Open xmy1990 opened 1 month ago

xmy1990 commented 1 month ago

hi, I want to insert 4 indels use neat v3.0 and get the follow log, found 3 valid variants in input vcf.

the skipped variant had a 0/0 genotype, the other 3 variants all had a 1/1 genotype.

genotype is the reason for being skipped?

I found the same issue : https://github.com/ncsa/NEAT/issues/74

Thanks

joshfactorial commented 1 month ago

Right, NEAT will skip variants with a 0/0 genotype, as there is nowhere to insert it.

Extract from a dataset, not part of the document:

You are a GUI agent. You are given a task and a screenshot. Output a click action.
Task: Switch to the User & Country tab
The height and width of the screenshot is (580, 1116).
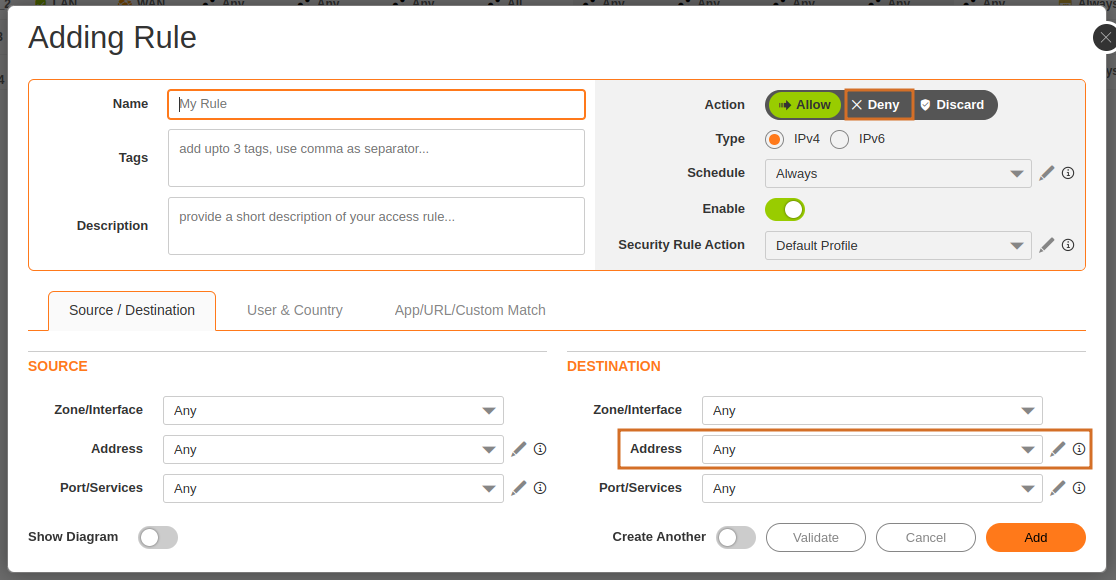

xmy1990 commented 1 month ago

@https://github.com/ncsa/NEAT/issues/123#issuecomment-2231527538 Thank you so much! I still have three issues:

joshfactorial commented 1 month ago

A 0/0 genotype indicates both alleles matched the reference. Basically, it's saying the variant isn't actually present in specimen. For a heterozygous variant, it would be either 1/0 or 0/1, or for homozygous, you'd have 1/1. To save some processing time, NEAT will ignore 0/0 variants up front and throw them out. So long as at least one allele has the variant (a '1' somewhere) then it will take it.

Yes, NEAT will generate a random genotype if it doesn't find one.

xmy1990 commented 1 month ago

Thank you very much for the detailed response. I understand now.